Ein ukrainisches Künstlerehepaar hat im Krieg Bretter von Munitionskisten gesammelt und darauf Ikonen geschrieben.
Foto: Zvg

Vor 50 Jahren wurde das Institut G2W – Ökumenisches Forum gegründet. Es hat sich in dieser Zeit immer wieder gewandelt und auf die neuen politischen und religiösen Gegebenheiten in Ost und West reagiert.

Als ich im Januar 2022 für die Christkatholische Kirche Einsitz nahm im Vorstand des Institutes G2W, ahnte ich nicht, was am 24. Februar 2022 passierte und in welchem Masse das die Arbeit von G2W herausforderte und natürlich auch heute noch herausfordert.

Blicken wir aber zuerst kurz zurück: Im Jahr 1972 setzten sich Vertreter verschiedener Kirchen in der Schweiz dafür ein, ein Institut ins Leben zu rufen, das mit Expertenwissen und menschlichem Engagement Verbindungen schafft zu – mehrheitlich orthodoxen – Kirchen im Bereich des damaligen Ostblocks. Vor allem wollte man die Öffentlichkeit über die schwierigen Existenzbedingungen der Kirchen und anderer Religionsgemeinschaften unter der kommunistischen Herrschaft informieren.

Am 10. September 2022 konnte in Chur mit einem Festakt das fünfzigjährige Bestehen des Instituts G2W begangen werden.

Nach dem Fall des «Eisernen Vorhangs» Anfang der 90er Jahre des 20. Jahrhunderts erlangten die Kirchen in den Ländern des Warschauer Paktes Freiheiten in ihrem religiösen Leben. Dadurch wandelte sich natürlich der Auftrag von G2W. In partnerschaftlicher Zusammenarbeit traten drei Anliegen in den Vordergrund: 1.  Die Information über aktuelle Entwicklungen in Osteuropa bleibt wichtig; 2.  Es kam die Unterstützung sozialer Projekte vor Ort hinzu; 3.  Mehr und mehr gewann die Beratung in Fragen zum Neben- und Miteinander der Religionskulturen in Europa an Bedeutung.

Hinter allen Aktivitäten von G2W steht das Anliegen, zum friedlichen, freiheitlichen und gerechten Zusammenleben aller Menschen einen Beitrag zu leisten («Unsere Vision»).

Möglichst gute Information ist seit dem Ausbruch des Krieges, den die Russische Föderation in die Ukraine getragen hat, besonders wichtig.

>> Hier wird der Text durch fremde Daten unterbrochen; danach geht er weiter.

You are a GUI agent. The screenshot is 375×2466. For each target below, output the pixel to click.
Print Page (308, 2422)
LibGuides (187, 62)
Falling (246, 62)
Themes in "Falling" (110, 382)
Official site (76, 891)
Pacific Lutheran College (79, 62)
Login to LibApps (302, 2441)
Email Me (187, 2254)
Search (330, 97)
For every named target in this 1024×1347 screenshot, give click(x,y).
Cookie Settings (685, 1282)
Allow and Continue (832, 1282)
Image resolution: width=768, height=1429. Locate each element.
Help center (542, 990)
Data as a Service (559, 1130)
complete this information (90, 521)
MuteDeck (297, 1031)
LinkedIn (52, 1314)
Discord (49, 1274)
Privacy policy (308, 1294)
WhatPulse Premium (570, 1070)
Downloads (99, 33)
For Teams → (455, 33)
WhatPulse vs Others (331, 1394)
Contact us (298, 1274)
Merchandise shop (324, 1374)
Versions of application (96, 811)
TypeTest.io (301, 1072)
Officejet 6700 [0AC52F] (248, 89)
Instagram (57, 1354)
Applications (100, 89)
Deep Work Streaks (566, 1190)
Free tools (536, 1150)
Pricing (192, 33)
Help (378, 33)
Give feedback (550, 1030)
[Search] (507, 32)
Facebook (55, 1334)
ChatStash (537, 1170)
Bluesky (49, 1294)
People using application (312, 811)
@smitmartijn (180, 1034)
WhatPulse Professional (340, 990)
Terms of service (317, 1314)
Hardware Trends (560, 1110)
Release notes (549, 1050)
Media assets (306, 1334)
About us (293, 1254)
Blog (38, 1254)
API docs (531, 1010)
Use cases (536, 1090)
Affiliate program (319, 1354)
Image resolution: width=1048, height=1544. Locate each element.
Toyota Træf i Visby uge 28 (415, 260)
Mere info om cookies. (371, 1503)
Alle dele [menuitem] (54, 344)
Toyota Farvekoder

Dadurch, dass das Institut G2W über ein grosses und vielfältiges Netzwerk an Fachpersonen und InformandInnen in Ost und West verfügt, kann es dem seit März 2022 immens angestiegenen Bedürfnis nach fachlich fundierten Auskünften gerecht werden. Institutsleiter Stefan Kube und seine Mitarbeiterinnen im Institut haben unzählige Überstunden angehäuft, um Interviews zu geben und an verschiedenen Informationsveranstaltungen, Podiumsdiskussionen etc. teilzunehmen und ihr Wissen weiterzugeben. Zwei Informationskanäle seien hervorgehoben: 1.  Die Monatszeitschrift «Religion und Gesellschaft in Ost und West»; 2.  Das Internetportal NÖK, das jeweils aktuell über die neuesten Entwicklungen berichtet.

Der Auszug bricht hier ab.